The answer: I love a good East-meets-West challenge, and I love sushi, so I’ve given this some thought over the years.
Many people equate the term sushi with raw fish, but the more correct word in that case is sashimi. Sushi is a Japanese dish involving vinegared rice, most commonly a roll stuffed with raw fish, though the rolls, typically sliced into disks, can contain other ingredients, notably raw vegetables. A “sushi” meal usually consists of a variety of such rolls as well as a few artfully sliced standalone pieces of raw fish. We’re talking freshness and delicacy, and that pretty much dictates a white wine. (I’m assuming from your question that you’re not, as am I, partial to the classic pairing, sake.)
Often the rice is infused with sugar and served in the company of two condiments, soy sauce and wasabi, which has a pungent flavour comparable to Dijon mustard or horseradish. So there’s usually a sour-sweet-salty-spicy symphony going on. I know one veteran sushi chef who swears by New Zealand sauvignon blanc, a zesty-fruity white that, though technically dry, contains underlying sugar that resonates nicely with the rice.

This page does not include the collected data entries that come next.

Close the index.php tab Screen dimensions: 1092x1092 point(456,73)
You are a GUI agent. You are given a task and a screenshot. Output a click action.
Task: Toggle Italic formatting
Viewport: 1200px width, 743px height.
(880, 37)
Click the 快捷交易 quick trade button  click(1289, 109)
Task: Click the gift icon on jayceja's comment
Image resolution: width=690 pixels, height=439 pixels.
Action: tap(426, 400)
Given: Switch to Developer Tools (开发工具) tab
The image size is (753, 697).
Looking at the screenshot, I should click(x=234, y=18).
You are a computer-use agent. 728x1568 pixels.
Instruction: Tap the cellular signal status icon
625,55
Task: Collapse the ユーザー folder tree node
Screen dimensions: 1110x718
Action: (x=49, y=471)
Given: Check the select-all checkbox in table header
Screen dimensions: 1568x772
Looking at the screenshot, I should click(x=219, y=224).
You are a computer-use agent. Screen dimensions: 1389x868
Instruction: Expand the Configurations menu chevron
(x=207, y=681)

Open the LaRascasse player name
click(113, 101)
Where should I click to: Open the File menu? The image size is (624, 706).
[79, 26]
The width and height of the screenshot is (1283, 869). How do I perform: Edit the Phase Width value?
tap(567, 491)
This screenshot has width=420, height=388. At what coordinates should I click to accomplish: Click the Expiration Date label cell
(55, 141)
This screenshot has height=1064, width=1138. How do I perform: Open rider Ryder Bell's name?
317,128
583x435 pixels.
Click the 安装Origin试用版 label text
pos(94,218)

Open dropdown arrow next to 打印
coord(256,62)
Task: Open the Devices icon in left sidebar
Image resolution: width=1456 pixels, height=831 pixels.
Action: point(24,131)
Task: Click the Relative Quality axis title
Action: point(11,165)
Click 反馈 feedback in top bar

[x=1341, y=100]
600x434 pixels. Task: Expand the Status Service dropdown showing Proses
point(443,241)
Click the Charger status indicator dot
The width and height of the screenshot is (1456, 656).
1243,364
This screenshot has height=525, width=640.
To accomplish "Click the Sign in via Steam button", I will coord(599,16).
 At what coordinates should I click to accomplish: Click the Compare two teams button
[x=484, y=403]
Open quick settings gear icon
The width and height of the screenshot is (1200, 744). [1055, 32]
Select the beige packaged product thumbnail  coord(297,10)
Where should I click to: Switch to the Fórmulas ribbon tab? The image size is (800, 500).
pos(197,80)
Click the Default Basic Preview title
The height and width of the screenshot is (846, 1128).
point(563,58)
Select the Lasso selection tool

My own preference, however, veers more toward leaner, less brassy styles, because I want the sushi to take the lead rather than share its glory with the grape (that’s why I strongly favour neutral, vaguely sweet sake). My top wine choice is dry sherry, specifically the styles labelled fino and manzanilla, which are clear in colour, tangy as the dickens and always served cold. But most people find the racy, saline quality of dry sherry jarring. That’s why I’d suggest gruner veltliner from Austria. It’s fruitier than sherry, and drier and more neutral than New Zealand sauvignon blanc, but still delivers a yin-yang of sourness and subtle sweetness. Some people like sushi with muscadet from France, a very neutral white that also happens to be a classic pairing for raw oysters. I think it goes nicely with sashimi unadorned with wasabi, not so much with a condiment, and rice-laden sushi platter.
It’s become fashionable for Alsatian winemakers in particular to say that their white wines – riesling, muscat and gewurztraminer in particular – are well-suited to sushi. I wouldn’t argue. Alsatian whites, usually dry, have a fruity-aromatic quality that stands up (reasonably) well to a dollop of wasabi. They also often tingle with a mineral-like character that resonates with the saline-maritime qualities of the fish.